In der Produktion von Konsumgütern fallen laufend Reststoffe an. Viele Betriebe haben weder Ideen noch die Mittel, um diese Wertstoffe sinnvoll weiterzuverarbeiten. Folglich werden tagtäglich Unmengen an Ressourcen vergeudet. Um dem entgegenzuwirken und Reststoffe in Rohstoffe zu verwandeln, wurde das ZweckZwei-Prinzip ins Leben gerufen. ZweckZwei denkt Kreislaufwirtschaft neu und verwandelt immer wieder vorkommende Reststoffe aus Gewerbe und Industrie in marktfähige Produkte. Die Abfälle dienen einem zweiten Zweck (daher „ZweckZwei“), anstatt entsorgt oder aufwändig recycelt zu werden. „Bei einem Großteil aller Produktionsbetriebe fallen systembedingt laufend Rest- und Altstoffe an“, erklären Karl Steinwender und Wolfgang Pekny, die Initiatoren von „ZweckZwei“. Steinwender, Experte für Ökobilanzen, erkannte im Zuge seiner beruflichen Tätigkeit das Potenzial ungenutzter Industrieabfälle. „Die Betriebe selbst haben meist weder Ideen noch Ressourcen, um diese Wertstoffe sinnvoll weiterzuverarbeiten. Dadurch gehen diese ,Schätze‘ zumeist an die Abfallwirtschaft und werden so dem kurzen Kreislauf entzogen. Eine enorme Vergeudung von Ressourcen“, so der Fladnitzer, der sich mit seinem engagierten Team seit Jahren bemüht, diese Reststoffe zu verwerten – eine Reihe von Produkten ging daraus bereits hervor, darunter Lampen und Taschen, etwa eine Umhängetasche aus Airbags und Sicherheitsgurten von Verschrottungsautos. Allesamt gefertigt von Team Styria, einem sozialökonomischen Betrieb. „Die Serienfertigung in sozialökonomischen Betrieben ist wesentlicher Baustein von ZweckZwei, ebenso wie die wissenschaftlich fundierte Ökobilanzierung und Lebenszyklusanalyse über die gesamte Supply-Chain, die Produkte mit dem geringsten Klimaimpact garantieren“, betont Wolfgang Pekny, studierter Biologe und Chemiker, der über zehn Jahre als Kampagnendirektor und Thinktank für Greenpeace arbeitete. Insgesamt sechs Kriterien definieren das Prinzip:
- Verwendung von Rest- und Altstoffen aus Industrie, Gewerbe und Recyclingwirtschaft
- Nachhaltiger Design-Kreativprozess (in Kooperation mit der Creative Industries Styria)

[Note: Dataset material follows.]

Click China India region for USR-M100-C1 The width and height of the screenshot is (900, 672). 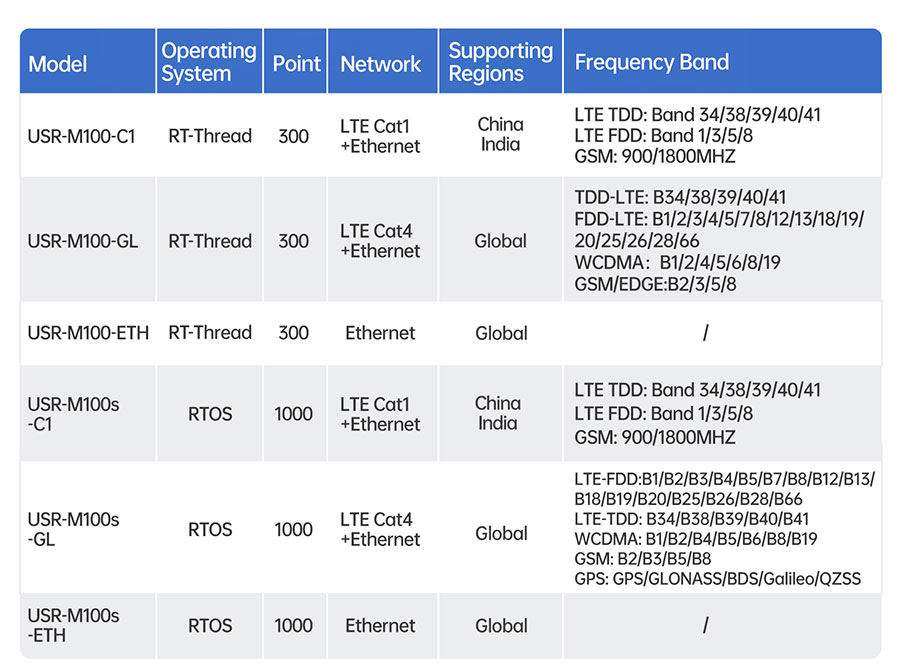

- Qualitative Prototypen und Fertigungsdesign
- Wissenschaftlich fundierte Ökobilanzierung über den Gesamtprozess bis End of Life
- Fertigung ausschließlich in sozial-ökonomischen Betrieben der Region
- Vertrieb über ökologische und sozial-ökonomische Unternehmen
„Nur wenn alle Punkte erfüllt sind, ist es ZweckZwei“, so Steinwender. Im Schnitt nicht mehr als 20-30% der Klimawirkung, im Vergleich zur Primärherstellung, dürfen die Produkte von ZweckZwei aufweisen. Über 20 heimische Industriebetriebe hat Steinwender bereits als Lieferanten von Industrieabfällen in seinem Netzwerk, darunter A&R-Karton, BT Watzke, Wollsdorf Leder, Ringana, Vossen, Zotter und viele weitere – diese stellen mehr als 40 Abfallfraktionen von Offsetdruckplatten aus Aluminium über Kunststoffringe bis zu Schaumstoffresten und Gummiplatten zur Verfügung.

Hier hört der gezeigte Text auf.